GOODBYE BAFANA

GOODBYE BAFANA

PARAMOUNT

RELEASED 11 May 2007

goodbyebafanaposterWas it really in 1990 that Nelson Mandela walked free from prison, on that poetically named ‘long walk home’?

It’s 1968 in South Africa and James Gregory (Joseph Fiennes) is a typical white Afrikaner racist, which seems a bit odd as he grew up on a farm speaking Xhosa and playing with black children. His language skills makes him the ideal choice to become the warder in charge of Mandela and his comrades on Robben Island. Gregory spends the next twenty-two years in Mandela’s company until his eventual release. 

While ‘Goodbye Bafana’ quite competently handles it’s material concerning Gregory and his family (realising over many years that it’s ‘bad to be racist’), you don’t find much out about Mandela himself, or more importantly what South Africa was really like in those years of confinement. It’s only in the last half an hour of the film that you see any real conversation between Gregory and Mandela. I realise that perhaps there wasn’t much ‘chit-chat’ due to the strict prison regime, so therefore the first 90 minutes seemed like a golden opportunity to me to get onto the mainland and see what the Apartheid struggle was about. The massacre in Soweto of ‘76 was mentioned but not shown. Anything of importance between ‘68-‘90 certainly wasn’t taking place on Robben Island.
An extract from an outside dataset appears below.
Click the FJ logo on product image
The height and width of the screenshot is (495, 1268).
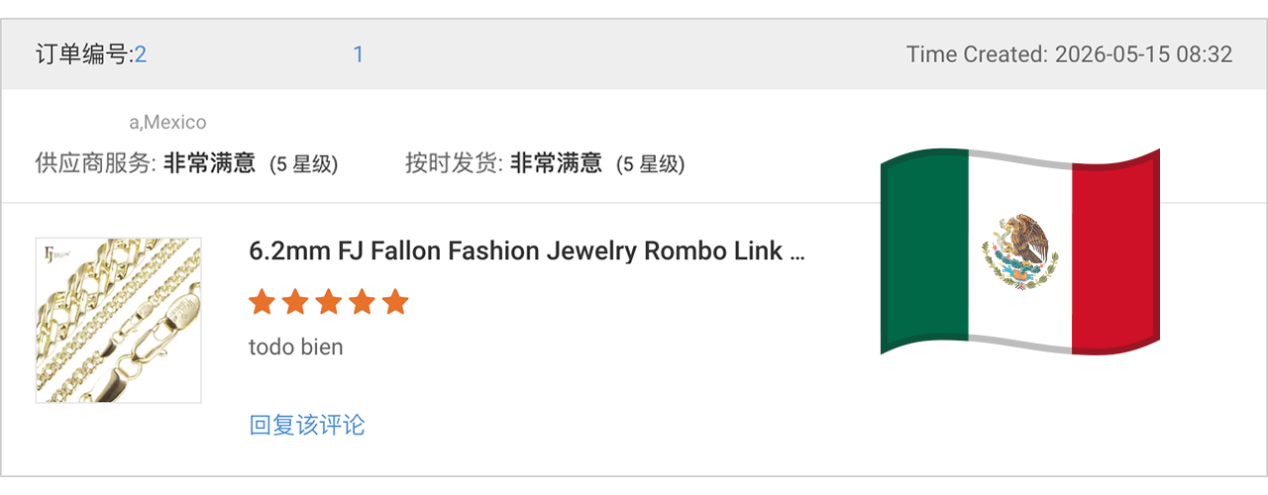[52, 254]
Joseph Fiennes was good as Gregory, displaying a suitably convincing accent, but I just couldn’t look at Dennis Haysbert and see him as Mandela. His performance was fine but I kept asking myself why is the American President in jail, and where is Jack Bauer? Who is this big imposing man and where is the slight, twinkly-eyed Mandela we all know? I think the film-makers really made a mistake not casting an unknown.